Run pixi run deploy to be guided through all required configuration. It prompts for GCS paths, reads the neuroglancer volume spec JSON, validates bucket settings (creating the destination bucket if needed — see GCS Bucket Setup), writes the destination info file, and builds the Docker image.

pixi run deploy
=== TensorStore Export — Cloud Run Deployment ===

--- GCP Settings ---
  PROJECT_ID [your-gcp-project]: my-project
  REGION [us-central1]: ↵

--- Data Settings ---
  SOURCE_PATH [gs://...]: gs://mybucket/exports/segmentation
  DEST_PATH [gs://...]: gs://mybucket/v1.0/precomputed

--- Neuroglancer Volume Spec ---
  NG_SPEC_PATH [ng-specs.json]: cns3-ng-specs.json

  Type: segmentation, data_type: uint64, 10 scale(s)
  Scale 0: 94088x78317x134576 @ 8nm, shard_bits=19 ...
  ...

--- Deployment ---
  SCALES [0]: ↵
  DOWNRES_SCALES [1,2,3,4,5,6,7,8,9]: ↵
  ...

Writing neuroglancer info file ...
Building Docker image ...
Done.

All values are saved to .env for future runs. You can also edit .env directly (see .env.example for all options).

Export

There are two supported export approaches:

  1. Direct from DVID at every scale Export the scales listed in SCALES directly from DVID Arrow shards.
  2. s0 from DVID, then s1+ by TensorStore downres Export s0 from DVID, then generate later scales from the previous neuroglancer scale using TensorStore downsampling.

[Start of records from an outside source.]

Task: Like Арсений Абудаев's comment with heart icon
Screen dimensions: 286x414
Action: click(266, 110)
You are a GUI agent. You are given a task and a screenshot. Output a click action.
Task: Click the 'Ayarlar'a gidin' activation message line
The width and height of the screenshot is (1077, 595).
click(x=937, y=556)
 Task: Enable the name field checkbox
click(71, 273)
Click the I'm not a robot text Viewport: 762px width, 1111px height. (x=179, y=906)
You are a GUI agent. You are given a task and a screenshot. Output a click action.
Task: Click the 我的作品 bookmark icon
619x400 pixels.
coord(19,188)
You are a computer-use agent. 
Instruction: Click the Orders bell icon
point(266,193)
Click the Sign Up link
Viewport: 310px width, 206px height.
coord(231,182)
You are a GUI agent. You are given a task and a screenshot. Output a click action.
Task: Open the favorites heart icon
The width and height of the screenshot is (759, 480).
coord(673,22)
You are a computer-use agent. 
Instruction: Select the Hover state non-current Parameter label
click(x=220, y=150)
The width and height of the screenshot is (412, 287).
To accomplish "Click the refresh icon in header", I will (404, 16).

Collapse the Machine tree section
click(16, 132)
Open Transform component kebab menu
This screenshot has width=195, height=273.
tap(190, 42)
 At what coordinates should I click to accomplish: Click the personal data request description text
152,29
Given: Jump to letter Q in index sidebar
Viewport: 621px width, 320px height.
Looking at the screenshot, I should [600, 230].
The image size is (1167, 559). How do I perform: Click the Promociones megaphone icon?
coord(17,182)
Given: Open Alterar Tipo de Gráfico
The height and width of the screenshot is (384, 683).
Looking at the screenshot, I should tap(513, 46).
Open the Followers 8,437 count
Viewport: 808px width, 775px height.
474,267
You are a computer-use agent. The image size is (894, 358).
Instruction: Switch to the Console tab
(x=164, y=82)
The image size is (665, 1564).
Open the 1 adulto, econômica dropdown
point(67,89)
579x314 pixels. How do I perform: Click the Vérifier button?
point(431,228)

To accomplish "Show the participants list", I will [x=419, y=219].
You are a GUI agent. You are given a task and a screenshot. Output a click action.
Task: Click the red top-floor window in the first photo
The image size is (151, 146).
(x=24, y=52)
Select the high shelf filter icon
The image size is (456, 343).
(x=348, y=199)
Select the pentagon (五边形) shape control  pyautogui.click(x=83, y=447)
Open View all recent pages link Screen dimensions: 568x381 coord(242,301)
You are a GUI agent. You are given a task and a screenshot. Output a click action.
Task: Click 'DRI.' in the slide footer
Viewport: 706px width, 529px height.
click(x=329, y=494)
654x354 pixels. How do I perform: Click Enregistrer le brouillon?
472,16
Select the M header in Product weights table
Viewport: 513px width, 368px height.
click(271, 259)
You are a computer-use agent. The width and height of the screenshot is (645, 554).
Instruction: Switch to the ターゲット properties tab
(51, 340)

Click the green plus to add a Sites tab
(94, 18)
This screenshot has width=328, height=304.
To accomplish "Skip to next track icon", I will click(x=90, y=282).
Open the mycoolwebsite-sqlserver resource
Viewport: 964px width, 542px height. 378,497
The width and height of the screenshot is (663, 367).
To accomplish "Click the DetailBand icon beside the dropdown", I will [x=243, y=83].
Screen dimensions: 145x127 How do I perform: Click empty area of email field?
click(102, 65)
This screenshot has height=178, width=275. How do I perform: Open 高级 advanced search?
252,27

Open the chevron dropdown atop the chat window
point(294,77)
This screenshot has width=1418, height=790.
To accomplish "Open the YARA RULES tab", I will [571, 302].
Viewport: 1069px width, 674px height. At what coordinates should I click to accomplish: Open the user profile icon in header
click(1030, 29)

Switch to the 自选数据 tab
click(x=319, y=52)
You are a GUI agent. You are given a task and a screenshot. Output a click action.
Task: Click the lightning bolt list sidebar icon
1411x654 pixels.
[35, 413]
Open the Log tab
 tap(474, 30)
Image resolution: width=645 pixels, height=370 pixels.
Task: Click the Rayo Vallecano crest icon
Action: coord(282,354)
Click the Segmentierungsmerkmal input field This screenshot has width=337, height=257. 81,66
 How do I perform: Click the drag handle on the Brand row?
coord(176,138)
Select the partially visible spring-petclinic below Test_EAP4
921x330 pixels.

Approach 1: Direct from DVID

Set SCALES in .env to the DVID-materialized scales you want to export and leave DOWNRES_SCALES blank, then run:

pixi run export

To export supervoxel IDs instead of agglomerated labels, either pass --supervoxels or set LABEL_TYPE=supervoxels in .env:

pixi run export --supervoxels
Scanning Arrow files across 1 scales...
  Found 21690 Arrow files

Tier assignments:
  4Gi (cpu=2): 19204 shards, 5000 tasks
  8Gi (cpu=2): 2321 shards, 2321 tasks
  16Gi (cpu=4): 162 shards, 162 tasks
  24Gi (cpu=6): 3 shards, 3 tasks

Launching 4 tier job(s)...
  tensorstore-dvid-export-tier-4gi: launched (5000 tasks, 4Gi, cpu=2)
  ...

Each task reads its own small manifest file (task-0.json, task-1.json, ...) listing the shards it should process. Tasks within a tier are load-balanced by Arrow file size.

Approach 2: s0 from DVID, then downres later scales

Set .env so that:

SCALES=0
DOWNRES_SCALES=1,2,3,4,5,6,7,8,9

Then run:

pixi run export

This now runs the downres pipeline sequentially by default:

  • for each target scale, aggregate predicted labels first
  • generate manifests for that scale
  • launch the downres jobs for that scale
  • verify the completed scale before moving on
  • stop immediately if any scale fails verification or launch

At the end, the command prints a per-scale timing summary and total elapsed time.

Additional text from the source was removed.